The Southern African Development Community (SADC) has pressed Tsvangirai to join the government of national unity formed by Mugabe, as if the opposition leader were the problem and not Mugabe. The regional group abdicated its responsibility to be a fair mediator when it looked the other way as Zimbabwean police carried out arbitrary detentions and ignored court orders.
SADC leaders have also blithely ignored a ruling by the organization’s own legal tribunal in Namibia that Mugabe’s government should stop interfering with the operations of 78 white commercial farmers — the remaining rump of the 4,000 before the 2,000 farm seizures — who appealed to the regional court when Zimbabwe’s own judicial system proved unable to provide relief.
Mugabe’s new attorney general ignored the regional ruling and instructed that prosecutions should proceed against those remaining on their farms, some of whom have been brutally assaulted by Mugabe’s followers.
These are all key issues of governance that the U.S. will need to address before the crisis in Zimbabwe impacts further on the region. Frazer warned SADC leaders that their credibility is on the line. Obama needs to convince them that their continued support for Mugabe will have a bad impact on them all.
The Bush administration had been reluctant to speak out against South African president Thabo Mbeki’s failure to bring sufficient pressure to bear on Mugabe. Bush said Mbeki was his “point-man” on Zimbabwe.
But Mbeki’s “quiet diplomacy” has been a manifest failure and following his ousting by his party, the African National Congress (ANC), Pretoria’s language on Zimbabwe has become more robust.
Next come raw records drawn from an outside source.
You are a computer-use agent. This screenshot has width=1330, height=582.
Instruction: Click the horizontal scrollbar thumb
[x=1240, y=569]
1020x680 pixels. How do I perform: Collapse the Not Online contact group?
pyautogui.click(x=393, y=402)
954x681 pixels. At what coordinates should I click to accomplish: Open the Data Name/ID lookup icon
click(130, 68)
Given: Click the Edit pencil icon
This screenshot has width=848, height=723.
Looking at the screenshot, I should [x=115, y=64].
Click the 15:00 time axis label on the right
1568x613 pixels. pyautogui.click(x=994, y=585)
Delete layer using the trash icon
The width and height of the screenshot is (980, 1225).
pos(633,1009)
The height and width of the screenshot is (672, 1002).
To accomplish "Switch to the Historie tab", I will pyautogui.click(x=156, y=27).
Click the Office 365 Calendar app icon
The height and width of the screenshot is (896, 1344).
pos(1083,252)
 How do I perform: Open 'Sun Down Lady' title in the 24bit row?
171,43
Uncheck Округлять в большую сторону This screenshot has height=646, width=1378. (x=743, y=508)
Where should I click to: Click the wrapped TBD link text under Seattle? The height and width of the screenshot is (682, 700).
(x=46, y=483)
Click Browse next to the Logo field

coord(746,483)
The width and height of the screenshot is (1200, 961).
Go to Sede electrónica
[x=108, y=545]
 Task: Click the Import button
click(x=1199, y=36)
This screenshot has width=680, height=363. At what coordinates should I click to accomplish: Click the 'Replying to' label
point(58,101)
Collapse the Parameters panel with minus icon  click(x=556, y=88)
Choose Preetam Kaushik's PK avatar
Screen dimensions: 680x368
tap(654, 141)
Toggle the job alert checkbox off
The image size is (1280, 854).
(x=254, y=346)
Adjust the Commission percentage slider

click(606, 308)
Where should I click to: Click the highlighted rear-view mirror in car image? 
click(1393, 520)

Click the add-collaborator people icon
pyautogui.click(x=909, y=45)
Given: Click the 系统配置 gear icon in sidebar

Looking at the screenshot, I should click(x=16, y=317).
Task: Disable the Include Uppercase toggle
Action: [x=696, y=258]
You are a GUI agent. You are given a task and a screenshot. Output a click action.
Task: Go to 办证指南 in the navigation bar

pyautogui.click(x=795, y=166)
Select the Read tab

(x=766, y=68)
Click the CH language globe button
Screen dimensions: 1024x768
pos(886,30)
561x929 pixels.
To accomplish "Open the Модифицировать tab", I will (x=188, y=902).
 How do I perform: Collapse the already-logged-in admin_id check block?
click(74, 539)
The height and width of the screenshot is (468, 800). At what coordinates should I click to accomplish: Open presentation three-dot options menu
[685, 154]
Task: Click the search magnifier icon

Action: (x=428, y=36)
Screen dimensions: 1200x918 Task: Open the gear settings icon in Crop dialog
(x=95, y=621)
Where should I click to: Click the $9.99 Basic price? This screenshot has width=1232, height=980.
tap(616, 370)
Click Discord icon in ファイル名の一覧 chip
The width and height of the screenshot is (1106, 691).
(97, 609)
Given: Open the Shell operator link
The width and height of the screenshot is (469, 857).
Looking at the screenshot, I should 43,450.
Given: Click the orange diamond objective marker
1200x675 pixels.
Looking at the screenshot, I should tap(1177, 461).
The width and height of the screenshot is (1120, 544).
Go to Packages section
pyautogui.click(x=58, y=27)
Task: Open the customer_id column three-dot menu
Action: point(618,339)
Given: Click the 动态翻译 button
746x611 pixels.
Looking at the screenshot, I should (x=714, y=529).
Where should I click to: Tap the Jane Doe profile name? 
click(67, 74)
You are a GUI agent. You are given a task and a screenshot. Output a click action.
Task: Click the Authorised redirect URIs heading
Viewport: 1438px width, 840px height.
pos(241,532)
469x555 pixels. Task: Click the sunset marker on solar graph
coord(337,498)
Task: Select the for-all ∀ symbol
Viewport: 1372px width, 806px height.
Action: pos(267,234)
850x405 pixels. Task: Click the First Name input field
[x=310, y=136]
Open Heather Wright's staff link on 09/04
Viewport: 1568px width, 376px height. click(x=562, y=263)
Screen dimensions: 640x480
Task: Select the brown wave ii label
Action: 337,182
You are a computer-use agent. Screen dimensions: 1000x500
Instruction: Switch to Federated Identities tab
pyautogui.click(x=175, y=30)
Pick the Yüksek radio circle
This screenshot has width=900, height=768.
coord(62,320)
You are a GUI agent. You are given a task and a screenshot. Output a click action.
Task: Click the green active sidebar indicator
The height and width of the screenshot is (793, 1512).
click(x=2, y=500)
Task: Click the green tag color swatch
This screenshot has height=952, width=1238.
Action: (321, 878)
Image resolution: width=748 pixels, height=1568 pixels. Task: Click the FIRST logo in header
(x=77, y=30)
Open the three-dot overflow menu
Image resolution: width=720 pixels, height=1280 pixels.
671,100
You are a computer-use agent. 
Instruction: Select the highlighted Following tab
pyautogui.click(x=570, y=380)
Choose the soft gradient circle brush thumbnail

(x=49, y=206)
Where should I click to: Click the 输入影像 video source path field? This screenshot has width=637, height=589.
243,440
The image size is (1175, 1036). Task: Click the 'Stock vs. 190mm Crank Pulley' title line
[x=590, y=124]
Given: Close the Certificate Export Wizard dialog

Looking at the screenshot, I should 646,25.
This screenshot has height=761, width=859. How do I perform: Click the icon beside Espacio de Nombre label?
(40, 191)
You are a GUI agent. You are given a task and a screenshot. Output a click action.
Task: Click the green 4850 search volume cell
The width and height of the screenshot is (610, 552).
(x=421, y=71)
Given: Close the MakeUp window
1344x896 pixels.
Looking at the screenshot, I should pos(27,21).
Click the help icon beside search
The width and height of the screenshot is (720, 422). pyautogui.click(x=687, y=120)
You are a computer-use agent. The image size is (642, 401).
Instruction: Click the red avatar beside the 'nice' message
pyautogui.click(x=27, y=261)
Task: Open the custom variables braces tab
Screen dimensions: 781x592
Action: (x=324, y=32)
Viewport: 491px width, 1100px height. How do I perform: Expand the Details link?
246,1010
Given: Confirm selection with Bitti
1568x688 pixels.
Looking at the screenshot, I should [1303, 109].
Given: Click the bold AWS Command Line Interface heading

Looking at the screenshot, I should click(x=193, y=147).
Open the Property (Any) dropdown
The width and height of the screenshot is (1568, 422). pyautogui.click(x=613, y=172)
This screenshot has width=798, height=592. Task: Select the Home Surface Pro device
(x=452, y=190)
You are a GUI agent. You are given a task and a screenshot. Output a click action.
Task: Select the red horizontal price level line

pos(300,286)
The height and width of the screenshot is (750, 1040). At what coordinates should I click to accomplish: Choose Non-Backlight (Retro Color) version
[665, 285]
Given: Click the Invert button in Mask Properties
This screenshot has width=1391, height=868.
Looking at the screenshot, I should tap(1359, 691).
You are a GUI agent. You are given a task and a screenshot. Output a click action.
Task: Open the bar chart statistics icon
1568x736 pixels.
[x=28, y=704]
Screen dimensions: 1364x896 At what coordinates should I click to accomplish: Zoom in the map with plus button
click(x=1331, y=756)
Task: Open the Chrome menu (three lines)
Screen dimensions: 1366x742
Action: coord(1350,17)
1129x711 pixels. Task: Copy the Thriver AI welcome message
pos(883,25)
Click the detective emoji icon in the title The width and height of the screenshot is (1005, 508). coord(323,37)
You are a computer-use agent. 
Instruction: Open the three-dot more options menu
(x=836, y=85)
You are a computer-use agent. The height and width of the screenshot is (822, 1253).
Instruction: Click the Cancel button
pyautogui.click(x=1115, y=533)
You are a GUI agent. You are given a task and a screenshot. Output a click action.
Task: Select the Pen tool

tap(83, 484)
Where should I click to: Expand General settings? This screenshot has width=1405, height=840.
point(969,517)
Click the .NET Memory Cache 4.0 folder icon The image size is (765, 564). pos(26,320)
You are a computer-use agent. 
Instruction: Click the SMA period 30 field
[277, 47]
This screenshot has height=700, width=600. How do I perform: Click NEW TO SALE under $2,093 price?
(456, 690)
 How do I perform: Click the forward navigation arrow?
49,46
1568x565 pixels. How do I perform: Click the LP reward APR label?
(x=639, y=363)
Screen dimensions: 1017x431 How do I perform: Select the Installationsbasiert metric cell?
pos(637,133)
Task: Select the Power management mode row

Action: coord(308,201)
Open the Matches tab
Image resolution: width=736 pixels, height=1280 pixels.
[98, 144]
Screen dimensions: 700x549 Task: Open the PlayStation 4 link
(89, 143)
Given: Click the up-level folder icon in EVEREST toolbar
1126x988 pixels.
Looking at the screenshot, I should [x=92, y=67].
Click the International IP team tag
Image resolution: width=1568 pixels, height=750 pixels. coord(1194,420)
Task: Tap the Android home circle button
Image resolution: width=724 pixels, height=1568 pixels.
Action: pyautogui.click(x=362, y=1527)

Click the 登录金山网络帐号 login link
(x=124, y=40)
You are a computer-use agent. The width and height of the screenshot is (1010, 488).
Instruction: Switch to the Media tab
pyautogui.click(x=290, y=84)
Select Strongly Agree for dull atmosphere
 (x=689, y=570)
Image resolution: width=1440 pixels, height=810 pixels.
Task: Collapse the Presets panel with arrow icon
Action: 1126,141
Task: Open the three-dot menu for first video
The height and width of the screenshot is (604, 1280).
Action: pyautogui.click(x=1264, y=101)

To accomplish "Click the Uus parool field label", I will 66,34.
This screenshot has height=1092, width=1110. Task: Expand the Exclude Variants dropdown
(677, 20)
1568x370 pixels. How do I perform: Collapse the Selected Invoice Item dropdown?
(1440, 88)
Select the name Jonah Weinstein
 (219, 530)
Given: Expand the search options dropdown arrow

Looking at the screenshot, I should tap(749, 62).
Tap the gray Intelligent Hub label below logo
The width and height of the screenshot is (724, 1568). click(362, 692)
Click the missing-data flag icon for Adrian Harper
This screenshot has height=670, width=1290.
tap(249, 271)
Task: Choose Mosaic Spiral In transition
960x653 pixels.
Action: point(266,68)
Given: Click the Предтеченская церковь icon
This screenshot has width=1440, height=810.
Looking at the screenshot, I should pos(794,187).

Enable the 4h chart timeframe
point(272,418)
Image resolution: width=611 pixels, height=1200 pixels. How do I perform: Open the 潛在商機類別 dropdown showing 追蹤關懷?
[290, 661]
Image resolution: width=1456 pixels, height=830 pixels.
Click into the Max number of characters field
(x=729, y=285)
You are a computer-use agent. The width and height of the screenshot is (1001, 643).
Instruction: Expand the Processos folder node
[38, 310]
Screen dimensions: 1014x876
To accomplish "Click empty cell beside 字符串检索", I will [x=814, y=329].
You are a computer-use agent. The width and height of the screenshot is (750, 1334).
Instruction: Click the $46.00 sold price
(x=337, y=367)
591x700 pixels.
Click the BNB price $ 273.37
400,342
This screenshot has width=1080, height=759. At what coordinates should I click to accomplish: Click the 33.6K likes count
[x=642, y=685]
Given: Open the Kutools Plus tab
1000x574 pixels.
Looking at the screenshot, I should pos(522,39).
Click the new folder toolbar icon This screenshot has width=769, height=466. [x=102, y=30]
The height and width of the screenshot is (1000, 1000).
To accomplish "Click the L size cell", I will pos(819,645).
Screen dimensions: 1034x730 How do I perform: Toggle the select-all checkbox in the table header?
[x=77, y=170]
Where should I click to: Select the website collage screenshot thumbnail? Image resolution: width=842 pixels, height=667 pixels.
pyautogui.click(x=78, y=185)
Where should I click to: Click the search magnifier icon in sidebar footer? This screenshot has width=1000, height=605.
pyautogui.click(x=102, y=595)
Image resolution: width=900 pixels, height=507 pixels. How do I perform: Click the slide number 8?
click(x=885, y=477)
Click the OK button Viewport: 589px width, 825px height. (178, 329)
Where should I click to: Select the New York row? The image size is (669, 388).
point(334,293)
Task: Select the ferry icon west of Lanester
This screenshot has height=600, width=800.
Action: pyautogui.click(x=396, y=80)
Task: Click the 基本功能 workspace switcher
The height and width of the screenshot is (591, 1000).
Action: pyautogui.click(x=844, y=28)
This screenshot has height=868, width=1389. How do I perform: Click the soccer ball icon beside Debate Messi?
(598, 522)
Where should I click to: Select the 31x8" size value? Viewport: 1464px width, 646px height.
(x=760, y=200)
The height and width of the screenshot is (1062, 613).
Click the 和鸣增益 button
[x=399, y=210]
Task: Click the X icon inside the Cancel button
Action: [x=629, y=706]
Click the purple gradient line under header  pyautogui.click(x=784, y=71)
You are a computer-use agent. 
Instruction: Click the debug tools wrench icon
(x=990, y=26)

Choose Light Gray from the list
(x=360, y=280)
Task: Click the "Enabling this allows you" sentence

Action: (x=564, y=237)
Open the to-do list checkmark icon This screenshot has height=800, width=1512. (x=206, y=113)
New ANC head Jacob Zuma has described the situation in Zimbabwe as “utterly untenable” and declared that Mugabe and his coterie can no longer be seen as the ANC’s “comrades," a stance that will mortify Harare’s sclerotic liberation aristocracy.
The view from diplomats in Harare is that Obama's Africa team must create new facts on the ground. It must point out that southern African leaders have cosseted Mugabe for too long. It must also persuade South Africa that its role at the United Nations in resisting firm measures against delinquent states such as Burma and Zimbabwe has proved unprincipled and unhelpful. It must point out that neither South Africa nor the regional bloc are adhering to the democratic guidelines set out in SADC’s own principles adopted in Mauritius in 2004.
As Zimbabwe faces an intensifying humanitarian disaster, a space has opened for deft U.S. diplomacy. While Bush has been applauded for increasing spending on Africa through his Millennium Goals Program and funding to combat HIV/AIDS, he was never a popular figure on the continent, especially as the Iraq war exposed contradictions in U.S. policy.
Obama, on the other hand, comes to power with a wide and enthusiastic following in Africa that expects to see new levels of engagement. Africa’s high hopes for one of its sons may be unrealistic in terms of what he can actually achieve. But he has a unique opportunity to spell out what principles guide U.S. policy in Africa and what he expects of allies such as South Africa, which have failed to uphold their own foreign policy commitments. Many here believe that a new firm line towards Mugabe is needed. No more searching for a way to share power with a dictator who refuses to play fair. No more trying to find a “dignified exit” for a tyrant who is only interested in clinging to power at all costs.
What is needed most is strong leadership, and Obama is well-placed to provide that.